Gather every line in the listing below that contains the word "perform" and copy each of those lines in full.
---------------
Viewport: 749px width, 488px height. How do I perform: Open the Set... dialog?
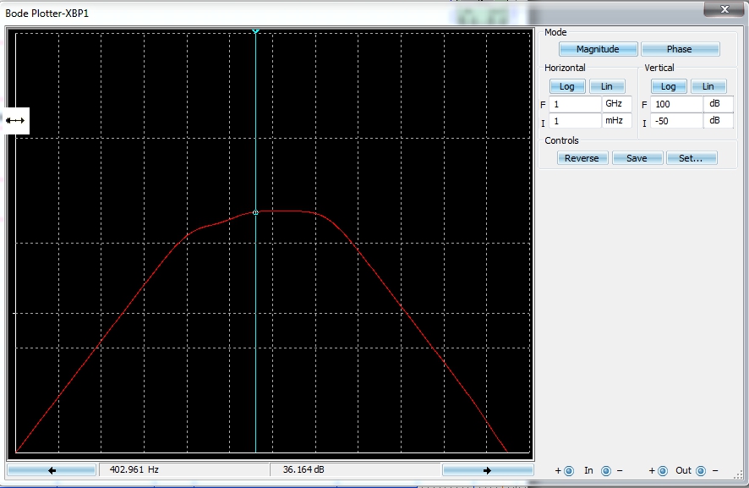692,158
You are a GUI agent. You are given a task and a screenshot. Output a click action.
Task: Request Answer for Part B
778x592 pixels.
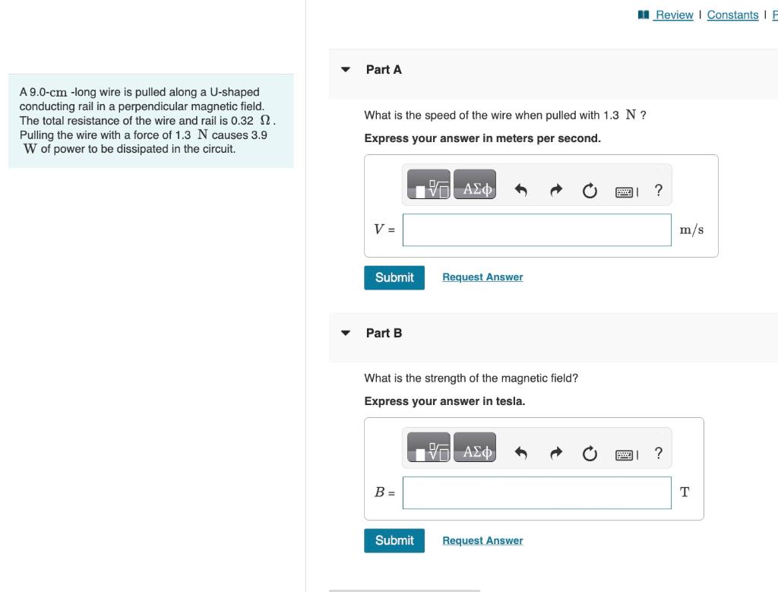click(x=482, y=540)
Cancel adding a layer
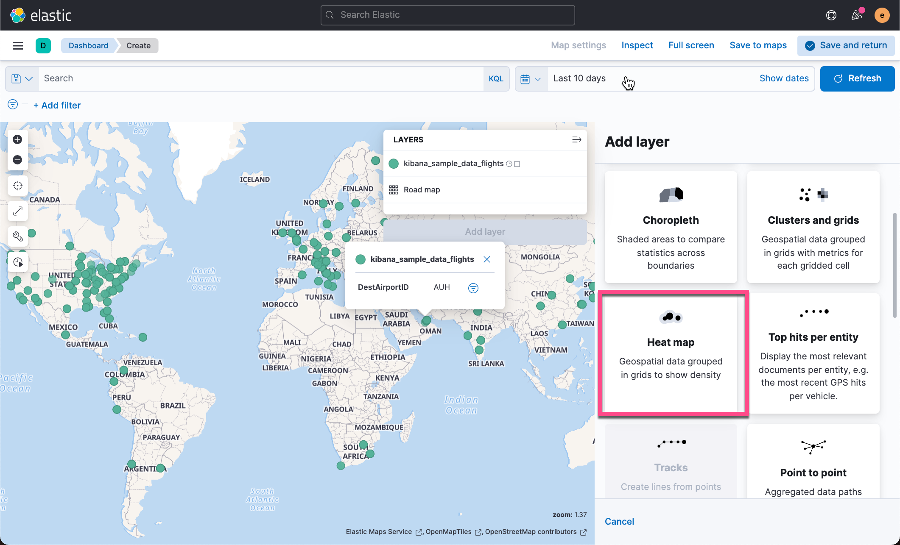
---------------
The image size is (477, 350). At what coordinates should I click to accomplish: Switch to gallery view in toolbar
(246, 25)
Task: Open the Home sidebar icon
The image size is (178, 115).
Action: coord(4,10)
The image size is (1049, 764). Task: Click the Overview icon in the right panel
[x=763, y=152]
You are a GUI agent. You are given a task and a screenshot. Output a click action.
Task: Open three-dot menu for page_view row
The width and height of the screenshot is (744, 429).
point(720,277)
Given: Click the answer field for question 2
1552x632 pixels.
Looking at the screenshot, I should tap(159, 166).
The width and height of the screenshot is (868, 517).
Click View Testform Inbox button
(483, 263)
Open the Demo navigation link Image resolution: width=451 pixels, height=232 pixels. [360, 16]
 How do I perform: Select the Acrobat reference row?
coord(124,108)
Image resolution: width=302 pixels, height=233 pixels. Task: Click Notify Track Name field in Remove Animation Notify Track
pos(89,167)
---------------
• EXERCISE SOLUTION:
Viewport: 749px width, 488px height. How do I perform: Open the Set... dialog?
 How do I perform: Select the Acrobat reference row?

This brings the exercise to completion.